Nach so knapp einer Minute merkte dann auch jeder, was los war. Hier und da war jemand skeptisch und schaute verwirrt, aber die Stimmung blieb gut. Ist ja nicht der erste Stromausfall, den wir erleben. Vor allem im Winter kommt das ja leider immer mal wieder vor. Beim letzten war ich noch ein Jugendlicher. War ein ganz schönes Abenteuer damals.
Die Atmosphäre blieb friedlich und die Polizei tat ihr Übriges, damit es ein schöner Abend blieb. Man hat hier auch aus der Erfahrung gelernt, daher sahen wir einige Polizeiwagen in Richtung der ärmeren Stadtteile fahren... besser vorsichtig sein. Sie sperrten die Metrostationen ab, weswegen die Straßen natürlich total überfüllt waren. Nur das Licht der Autos und hier und da ein Einsatzwagen der Polizei gaben der Stadt Licht, sonst war es stockfinster.

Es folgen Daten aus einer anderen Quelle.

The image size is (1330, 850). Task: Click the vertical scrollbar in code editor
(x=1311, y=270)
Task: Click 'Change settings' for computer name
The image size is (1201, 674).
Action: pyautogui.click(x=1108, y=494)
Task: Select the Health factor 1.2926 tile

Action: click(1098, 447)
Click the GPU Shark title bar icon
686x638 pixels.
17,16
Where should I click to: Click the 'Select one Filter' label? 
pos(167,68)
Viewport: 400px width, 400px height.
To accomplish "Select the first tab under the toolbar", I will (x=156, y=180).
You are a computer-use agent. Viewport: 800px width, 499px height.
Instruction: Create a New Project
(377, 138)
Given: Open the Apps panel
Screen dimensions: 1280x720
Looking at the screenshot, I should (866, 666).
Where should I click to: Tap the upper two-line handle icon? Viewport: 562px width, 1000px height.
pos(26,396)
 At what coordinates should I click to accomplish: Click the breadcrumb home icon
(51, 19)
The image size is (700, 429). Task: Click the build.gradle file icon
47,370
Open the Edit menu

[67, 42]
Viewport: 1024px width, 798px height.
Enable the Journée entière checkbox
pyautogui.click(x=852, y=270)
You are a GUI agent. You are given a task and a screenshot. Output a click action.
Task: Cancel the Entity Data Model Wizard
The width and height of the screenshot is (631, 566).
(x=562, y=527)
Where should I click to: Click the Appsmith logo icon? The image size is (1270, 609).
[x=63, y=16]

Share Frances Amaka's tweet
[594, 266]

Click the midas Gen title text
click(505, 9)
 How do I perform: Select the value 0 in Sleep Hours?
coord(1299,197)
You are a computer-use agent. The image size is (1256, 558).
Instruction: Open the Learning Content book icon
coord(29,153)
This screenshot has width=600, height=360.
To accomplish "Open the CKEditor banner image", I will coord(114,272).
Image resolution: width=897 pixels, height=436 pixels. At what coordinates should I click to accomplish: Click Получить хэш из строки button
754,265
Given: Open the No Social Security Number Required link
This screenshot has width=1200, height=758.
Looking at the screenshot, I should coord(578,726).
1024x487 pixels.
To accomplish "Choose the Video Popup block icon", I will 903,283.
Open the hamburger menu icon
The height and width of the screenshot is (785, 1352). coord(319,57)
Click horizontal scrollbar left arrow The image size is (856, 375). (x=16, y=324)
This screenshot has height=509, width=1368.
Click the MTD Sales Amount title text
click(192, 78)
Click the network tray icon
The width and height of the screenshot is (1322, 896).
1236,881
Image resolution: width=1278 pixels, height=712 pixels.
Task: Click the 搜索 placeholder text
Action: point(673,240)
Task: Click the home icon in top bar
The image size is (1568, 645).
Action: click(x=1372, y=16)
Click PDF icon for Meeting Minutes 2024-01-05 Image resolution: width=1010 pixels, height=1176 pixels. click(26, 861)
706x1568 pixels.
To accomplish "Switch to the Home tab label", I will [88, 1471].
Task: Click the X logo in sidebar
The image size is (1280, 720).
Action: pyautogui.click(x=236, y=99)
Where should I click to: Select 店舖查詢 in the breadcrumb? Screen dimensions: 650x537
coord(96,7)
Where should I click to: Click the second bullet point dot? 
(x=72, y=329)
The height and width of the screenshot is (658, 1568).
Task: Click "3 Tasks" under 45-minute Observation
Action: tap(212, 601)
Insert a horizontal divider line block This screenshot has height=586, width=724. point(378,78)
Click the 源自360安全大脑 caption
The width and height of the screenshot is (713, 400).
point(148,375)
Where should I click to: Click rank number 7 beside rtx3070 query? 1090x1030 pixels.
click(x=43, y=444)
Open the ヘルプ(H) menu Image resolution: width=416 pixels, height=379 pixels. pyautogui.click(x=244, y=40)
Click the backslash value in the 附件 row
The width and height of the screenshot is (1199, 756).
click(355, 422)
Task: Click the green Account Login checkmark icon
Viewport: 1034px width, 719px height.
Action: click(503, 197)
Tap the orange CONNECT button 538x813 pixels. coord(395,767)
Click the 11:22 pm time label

Der Strom wäre bald wieder da, versicherten sie jedem, der es wissen wollte. Man kam kaum voran, so voll war es. An einem normalen Tag hätte mich das alles tierisch aufgeregt. Aber nicht heute. Das Gespräch mit David hat mich positiv gestimmt, für all das, was uns die Zukunft bringen wird. Was freue ich mich auf unsere gemeinsame Zeit!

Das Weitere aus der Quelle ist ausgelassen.